> _EXERCISE_: Please reproduce every item below word for word and line for line.

┄┄┄┄┄┄┄┄┄┄┄┄┄┄┄┄┄┄┄┄

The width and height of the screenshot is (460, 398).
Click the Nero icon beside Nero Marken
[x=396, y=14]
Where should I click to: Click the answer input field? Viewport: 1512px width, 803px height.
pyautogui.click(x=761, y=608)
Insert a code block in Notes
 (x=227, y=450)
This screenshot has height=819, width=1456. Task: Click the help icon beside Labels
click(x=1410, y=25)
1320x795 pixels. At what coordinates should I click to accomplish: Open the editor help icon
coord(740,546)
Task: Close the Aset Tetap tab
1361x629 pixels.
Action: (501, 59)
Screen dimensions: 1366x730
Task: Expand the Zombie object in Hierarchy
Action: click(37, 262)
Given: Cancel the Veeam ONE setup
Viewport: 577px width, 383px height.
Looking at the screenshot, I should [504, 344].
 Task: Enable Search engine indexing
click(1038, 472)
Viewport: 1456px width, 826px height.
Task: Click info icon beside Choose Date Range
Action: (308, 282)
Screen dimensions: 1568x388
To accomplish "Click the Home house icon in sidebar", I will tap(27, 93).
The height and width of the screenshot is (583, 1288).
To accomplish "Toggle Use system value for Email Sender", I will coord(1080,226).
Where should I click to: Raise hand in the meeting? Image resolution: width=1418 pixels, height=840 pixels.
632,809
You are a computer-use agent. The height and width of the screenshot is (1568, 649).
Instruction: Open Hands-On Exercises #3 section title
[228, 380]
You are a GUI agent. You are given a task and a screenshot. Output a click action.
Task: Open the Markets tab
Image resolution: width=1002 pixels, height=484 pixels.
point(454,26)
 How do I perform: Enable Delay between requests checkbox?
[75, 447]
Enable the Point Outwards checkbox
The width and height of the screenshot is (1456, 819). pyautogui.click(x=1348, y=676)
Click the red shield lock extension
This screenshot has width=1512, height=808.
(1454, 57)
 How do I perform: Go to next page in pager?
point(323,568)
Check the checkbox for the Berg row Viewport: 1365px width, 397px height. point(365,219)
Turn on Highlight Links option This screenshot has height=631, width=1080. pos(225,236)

┄┄┄┄┄┄┄┄┄┄┄┄┄┄┄┄┄┄┄┄

> _TASK RESULT_:
The width and height of the screenshot is (460, 398).
Click the Nero icon beside Nero Marken
[x=396, y=14]
Where should I click to: Click the answer input field? Viewport: 1512px width, 803px height.
pyautogui.click(x=761, y=608)
Insert a code block in Notes
 (x=227, y=450)
This screenshot has height=819, width=1456. Task: Click the help icon beside Labels
click(x=1410, y=25)
1320x795 pixels. At what coordinates should I click to accomplish: Open the editor help icon
coord(740,546)
Task: Close the Aset Tetap tab
1361x629 pixels.
Action: (501, 59)
Screen dimensions: 1366x730
Task: Expand the Zombie object in Hierarchy
Action: click(37, 262)
Given: Cancel the Veeam ONE setup
Viewport: 577px width, 383px height.
Looking at the screenshot, I should [504, 344].
 Task: Enable Search engine indexing
click(1038, 472)
Viewport: 1456px width, 826px height.
Task: Click info icon beside Choose Date Range
Action: (308, 282)
Screen dimensions: 1568x388
To accomplish "Click the Home house icon in sidebar", I will tap(27, 93).
The height and width of the screenshot is (583, 1288).
To accomplish "Toggle Use system value for Email Sender", I will coord(1080,226).
Where should I click to: Raise hand in the meeting? Image resolution: width=1418 pixels, height=840 pixels.
632,809
You are a computer-use agent. The height and width of the screenshot is (1568, 649).
Instruction: Open Hands-On Exercises #3 section title
[228, 380]
You are a GUI agent. You are given a task and a screenshot. Output a click action.
Task: Open the Markets tab
Image resolution: width=1002 pixels, height=484 pixels.
point(454,26)
 How do I perform: Enable Delay between requests checkbox?
[75, 447]
Enable the Point Outwards checkbox
The width and height of the screenshot is (1456, 819). pyautogui.click(x=1348, y=676)
Click the red shield lock extension
This screenshot has width=1512, height=808.
(1454, 57)
 How do I perform: Go to next page in pager?
point(323,568)
Check the checkbox for the Berg row Viewport: 1365px width, 397px height. point(365,219)
Turn on Highlight Links option This screenshot has height=631, width=1080. pos(225,236)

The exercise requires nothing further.